Here is AIG/Australia hawking one “product” that can help save it (and us):
What is it?
Professional indemnity insurance on a civil liability basis
Why do you need it?
The activities of regulators, the changing distribution of financial institutions products and a more informed and litigious consumer environment lie behind the increase in the frequency of civil liability claims against financial institutions….
Our Civil Liability product provides blanket protection against the financial consequences of a legally enforceable obligation in which a civil liability is incurred arising from services provided. Covers includes defence costs and civil penalties.
Who needs it?
All Financial Institutions including Banks, Building Societies, Investment Management Companies, Insurance Companies and Stockbrokers.
And under a discussion of assets on the AIG site we find the following pitch:
A company’s assets are vital to its operations.
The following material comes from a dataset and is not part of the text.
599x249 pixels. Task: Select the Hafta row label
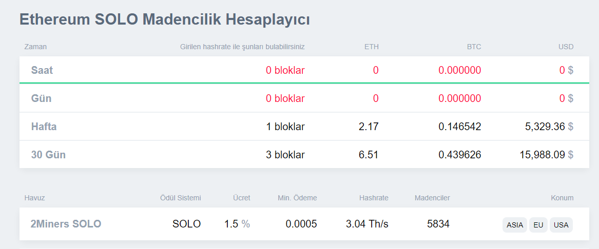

And protecting those assets is essential to the well being of a business. Assets can be tangible and intangible and can include a company’s corporate reputation, as well as physical assets such as property or goods. We offer standard or customised programmes on a domestic or global scale as well as a wide range of products covering more demanding and specialist risks.
Protection of assets!! Protection for corporate reputation!! Protection from the activities of regulators!! AIG can save itself (and us).
Up until now little beside blind greed and gross incompetence have been offered to explain AIG’s behavior. Here is an alternative hypothesis: Someone inside AIG decided that the best way to stimulate the market for its financial insurance products was to come up with an example (AIG’s own failure) that would scare the daylights out of even the most confident of finance people, pushing them right into the arms of AIG’s financial insurance sales force. Insanely diabolical, wouldn’t you say?
And if this hypothesis is incorrect, I have another: AIG is a corporate comic genius.